Merci, mais pourquoi est-ce que tu trouve ma question stupide? Moi je ne le savais pas et je suis sûr qu'il y a plein d'autres personnes qui ne le savent pas non plus, en plus les questions ne peuvent jamais être stupident, car il aura toujours des personnes qui voudront connaître les réponses à ces questions.


----------



## Vercoquin (6 Juillet 2004)

Il y a juste eu une question un peu bizarre plus haut  (du genre : "d'accord, je ne peux pas mettre plus de 120 Go dans mon iMac. Alors j'ai trouvé ce disque de 200 Go"  ). C'est pour ça que alèm est un peu moqueur 

Ce qui limite la capacité du disque interne du iMac, c'est sa configuration interne. Pour l'externe, la gestion du disque est totalement différente, ce qui fait que tu peux mettre un disque bien plus gros en FireWire. Il y a un sujet très récent semblable à celui-ci dans le forum "périphériques".


----------



## alèm (6 Juillet 2004)

quand je me suis inscris à macgé, on se servait de la fonction recherche avant de poser une question. ça te parait stupîde de faire une recherche avant de poser une question ? peut-être que je traine depuis trop longtemps sur le net pour y avoir acquis les réflexes de recherche. tout n'était pas donné...

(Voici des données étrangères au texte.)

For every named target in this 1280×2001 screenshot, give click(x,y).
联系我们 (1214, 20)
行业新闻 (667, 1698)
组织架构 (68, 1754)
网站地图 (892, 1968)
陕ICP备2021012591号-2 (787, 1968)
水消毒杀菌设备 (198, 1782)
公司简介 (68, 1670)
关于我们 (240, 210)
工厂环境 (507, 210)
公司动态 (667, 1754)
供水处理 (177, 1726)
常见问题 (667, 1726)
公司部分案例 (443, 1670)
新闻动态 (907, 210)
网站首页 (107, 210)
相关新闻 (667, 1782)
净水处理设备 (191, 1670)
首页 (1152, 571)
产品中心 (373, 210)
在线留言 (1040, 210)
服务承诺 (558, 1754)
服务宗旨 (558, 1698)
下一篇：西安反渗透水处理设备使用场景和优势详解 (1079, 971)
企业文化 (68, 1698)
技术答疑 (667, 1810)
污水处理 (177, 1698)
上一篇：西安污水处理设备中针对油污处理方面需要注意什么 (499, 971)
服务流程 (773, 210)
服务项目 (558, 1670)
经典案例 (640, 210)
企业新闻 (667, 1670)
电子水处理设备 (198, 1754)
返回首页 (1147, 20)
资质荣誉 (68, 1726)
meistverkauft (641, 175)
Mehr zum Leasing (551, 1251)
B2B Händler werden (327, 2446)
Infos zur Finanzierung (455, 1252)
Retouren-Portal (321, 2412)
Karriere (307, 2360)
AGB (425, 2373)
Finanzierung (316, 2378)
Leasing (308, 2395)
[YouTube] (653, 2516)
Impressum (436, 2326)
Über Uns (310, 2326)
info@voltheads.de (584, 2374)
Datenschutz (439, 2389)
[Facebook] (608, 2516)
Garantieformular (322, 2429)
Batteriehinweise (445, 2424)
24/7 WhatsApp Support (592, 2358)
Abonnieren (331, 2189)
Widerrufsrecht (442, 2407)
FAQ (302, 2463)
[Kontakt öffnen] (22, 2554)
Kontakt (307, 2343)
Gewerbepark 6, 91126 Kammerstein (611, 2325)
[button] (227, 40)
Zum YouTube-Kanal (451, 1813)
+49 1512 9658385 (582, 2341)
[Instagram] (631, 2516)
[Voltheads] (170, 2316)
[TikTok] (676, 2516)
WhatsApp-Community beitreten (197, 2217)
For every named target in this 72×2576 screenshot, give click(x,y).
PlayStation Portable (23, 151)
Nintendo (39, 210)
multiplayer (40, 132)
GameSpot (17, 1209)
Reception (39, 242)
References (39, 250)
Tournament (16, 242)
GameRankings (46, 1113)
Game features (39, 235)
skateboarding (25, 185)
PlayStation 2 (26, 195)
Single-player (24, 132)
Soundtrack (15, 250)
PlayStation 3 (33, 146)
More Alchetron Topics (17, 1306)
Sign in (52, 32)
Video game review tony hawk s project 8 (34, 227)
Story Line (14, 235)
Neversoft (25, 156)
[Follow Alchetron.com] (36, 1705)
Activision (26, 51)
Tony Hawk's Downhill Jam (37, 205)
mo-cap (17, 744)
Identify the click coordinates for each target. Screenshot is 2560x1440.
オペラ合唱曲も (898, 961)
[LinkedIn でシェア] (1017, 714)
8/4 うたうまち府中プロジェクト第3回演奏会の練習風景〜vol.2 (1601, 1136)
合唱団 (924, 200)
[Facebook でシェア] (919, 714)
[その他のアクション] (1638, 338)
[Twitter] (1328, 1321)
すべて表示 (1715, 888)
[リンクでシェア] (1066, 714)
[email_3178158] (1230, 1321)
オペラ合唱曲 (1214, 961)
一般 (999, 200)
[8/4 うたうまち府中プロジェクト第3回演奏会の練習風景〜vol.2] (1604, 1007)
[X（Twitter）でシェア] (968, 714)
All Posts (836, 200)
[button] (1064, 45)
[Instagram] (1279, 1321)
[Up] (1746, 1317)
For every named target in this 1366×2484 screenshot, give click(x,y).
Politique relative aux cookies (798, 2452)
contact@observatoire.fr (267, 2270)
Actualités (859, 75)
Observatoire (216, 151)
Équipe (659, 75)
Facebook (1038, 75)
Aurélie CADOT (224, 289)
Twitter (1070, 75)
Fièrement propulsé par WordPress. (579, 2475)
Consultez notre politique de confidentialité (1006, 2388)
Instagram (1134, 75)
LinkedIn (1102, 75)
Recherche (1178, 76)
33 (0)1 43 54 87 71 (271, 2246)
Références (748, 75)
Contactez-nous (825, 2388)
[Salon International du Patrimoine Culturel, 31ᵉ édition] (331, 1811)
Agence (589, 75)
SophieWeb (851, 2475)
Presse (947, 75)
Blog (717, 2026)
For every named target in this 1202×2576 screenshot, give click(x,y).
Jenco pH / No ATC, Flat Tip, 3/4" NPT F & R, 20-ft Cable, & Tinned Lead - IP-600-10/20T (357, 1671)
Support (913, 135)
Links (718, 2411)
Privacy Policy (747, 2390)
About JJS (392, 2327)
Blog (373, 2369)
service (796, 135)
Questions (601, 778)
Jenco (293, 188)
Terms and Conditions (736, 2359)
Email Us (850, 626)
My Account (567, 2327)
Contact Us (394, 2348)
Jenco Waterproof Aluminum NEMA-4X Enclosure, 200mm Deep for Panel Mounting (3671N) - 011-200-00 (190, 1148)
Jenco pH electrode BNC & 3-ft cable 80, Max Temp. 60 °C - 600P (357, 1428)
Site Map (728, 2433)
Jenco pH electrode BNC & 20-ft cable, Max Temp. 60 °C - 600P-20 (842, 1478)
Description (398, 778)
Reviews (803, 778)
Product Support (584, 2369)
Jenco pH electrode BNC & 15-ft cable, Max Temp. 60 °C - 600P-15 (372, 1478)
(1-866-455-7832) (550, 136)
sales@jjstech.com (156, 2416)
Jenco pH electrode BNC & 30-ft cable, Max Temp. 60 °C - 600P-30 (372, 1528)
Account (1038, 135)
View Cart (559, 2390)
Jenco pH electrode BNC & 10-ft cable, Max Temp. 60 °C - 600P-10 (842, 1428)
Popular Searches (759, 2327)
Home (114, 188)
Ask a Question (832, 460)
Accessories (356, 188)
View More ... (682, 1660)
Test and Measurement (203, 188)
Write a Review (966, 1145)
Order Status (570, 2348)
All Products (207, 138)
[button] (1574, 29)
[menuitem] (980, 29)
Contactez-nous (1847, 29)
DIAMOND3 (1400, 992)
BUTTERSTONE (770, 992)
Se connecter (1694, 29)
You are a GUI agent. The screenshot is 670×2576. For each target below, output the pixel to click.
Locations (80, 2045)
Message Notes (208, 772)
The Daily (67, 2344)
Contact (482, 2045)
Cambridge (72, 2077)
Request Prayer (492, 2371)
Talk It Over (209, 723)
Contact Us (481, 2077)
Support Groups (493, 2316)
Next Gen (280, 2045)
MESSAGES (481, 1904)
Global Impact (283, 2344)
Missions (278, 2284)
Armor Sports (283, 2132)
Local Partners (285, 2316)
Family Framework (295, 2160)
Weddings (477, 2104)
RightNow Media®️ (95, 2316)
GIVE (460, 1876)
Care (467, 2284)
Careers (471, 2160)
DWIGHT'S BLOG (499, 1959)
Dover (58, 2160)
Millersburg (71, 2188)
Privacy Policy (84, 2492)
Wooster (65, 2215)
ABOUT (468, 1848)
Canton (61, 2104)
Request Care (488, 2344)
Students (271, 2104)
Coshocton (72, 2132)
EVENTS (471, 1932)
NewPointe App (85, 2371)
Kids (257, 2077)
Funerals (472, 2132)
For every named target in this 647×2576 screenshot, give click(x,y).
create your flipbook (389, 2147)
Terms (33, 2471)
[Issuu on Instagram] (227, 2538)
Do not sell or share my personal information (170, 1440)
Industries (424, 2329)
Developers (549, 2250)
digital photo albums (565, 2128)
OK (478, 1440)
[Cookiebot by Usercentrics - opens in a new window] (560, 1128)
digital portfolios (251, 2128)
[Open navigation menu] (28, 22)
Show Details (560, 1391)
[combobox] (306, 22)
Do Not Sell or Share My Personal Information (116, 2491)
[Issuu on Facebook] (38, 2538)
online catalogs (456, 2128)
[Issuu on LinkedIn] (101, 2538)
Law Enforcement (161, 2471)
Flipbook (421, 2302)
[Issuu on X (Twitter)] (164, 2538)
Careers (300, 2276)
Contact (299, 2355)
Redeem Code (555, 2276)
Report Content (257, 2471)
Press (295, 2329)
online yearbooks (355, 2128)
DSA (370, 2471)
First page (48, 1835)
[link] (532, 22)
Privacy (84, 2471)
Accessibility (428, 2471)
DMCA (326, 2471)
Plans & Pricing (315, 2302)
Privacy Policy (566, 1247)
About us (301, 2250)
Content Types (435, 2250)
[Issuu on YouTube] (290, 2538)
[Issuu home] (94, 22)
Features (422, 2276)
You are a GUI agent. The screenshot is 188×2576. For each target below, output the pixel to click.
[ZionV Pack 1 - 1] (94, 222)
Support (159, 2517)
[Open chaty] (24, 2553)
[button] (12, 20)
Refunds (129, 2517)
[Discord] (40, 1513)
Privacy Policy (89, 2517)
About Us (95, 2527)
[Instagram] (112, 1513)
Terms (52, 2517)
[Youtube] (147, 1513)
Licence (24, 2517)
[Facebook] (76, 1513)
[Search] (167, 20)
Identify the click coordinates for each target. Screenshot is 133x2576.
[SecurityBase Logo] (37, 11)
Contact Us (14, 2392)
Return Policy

et Vercoquin a bien résumé la situation...


----------



## ice (6 Juillet 2004)

Ok, merci beaucoup. je voudrais juste savoir encore un truc ( même si c'est stupide ), qu'est ce qui est mieux, un dique dur externe ou interne?


----------



## goon (7 Juillet 2004)

tu devrais utiliser la fonction recherche.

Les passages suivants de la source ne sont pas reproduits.